Las Vegas Sun

May 4, 2024

Crews work again to reopen George Floyd Square to traffic

MINNEAPOLIS — City crews returned early Tuesday to a Minneapolis intersection where a memorial to George Floyd was assembled after his death last year and worked to reopen it to traffic by removing debris and makeshift barriers.

Workers using front-end loaders and brooms arrived just before 5 a.m. and cleared the intersection where Floyd was killed, which is informally known as George Floyd Square, the Minneapolis Star Tribune reported.

Last Thursday, city crews had removed concrete barriers that blocked traffic at 38th Street and Chicago Avenue, but community activists quickly put up makeshift barriers and resumed chanting the name of the Black man whose killing galvanized the racial justice movement.

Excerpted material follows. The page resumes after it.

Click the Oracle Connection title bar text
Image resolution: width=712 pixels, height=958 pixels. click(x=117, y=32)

A fist sculpture, which stands several feet tall, remained at the intersection on Tuesday. The city had said last week it would stay in place. The intersection had been closed to traffic since Floyd’s death on May 25, 2020, but some residents and businesses expressed frustration that it had been closed for so long.

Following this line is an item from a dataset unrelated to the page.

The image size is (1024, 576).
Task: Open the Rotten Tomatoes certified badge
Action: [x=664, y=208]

The square sprang up organically in the days after Floyd’s death. As people gathered to express their grief and anger, community members set up makeshift barricades to block traffic, which the city eventually replaced with concrete ones.

Mayor Jacob Frey and other city leaders pledged to reopen the intersection, but activist leaders have said they wouldn’t step aside unless the city met their 24 demands. Among them: recall the county prosecutor, fire the head of the state’s criminal investigative agency, and spend hundreds of thousands of dollars on programs to create jobs, combat racism and support affordable housing.

Former Minneapolis police Officer Derek Chauvin was convicted in April of second-degree unintentional murder, third-degree murder and second-degree manslaughter for pressing his knee against Floyd’s neck for about 9 1/2 minutes as he pleaded for air.

Chauvin has also been indicted on federal charges alleging he violated Floyd’s civil rights, as well as the civil rights of a 14-year-old he restrained in a 2017 arrest.

The three other former Minneapolis officers involved in Floyd’s arrest and death were also charged with federal civil rights violations. They await trial in state court on aiding and abetting counts.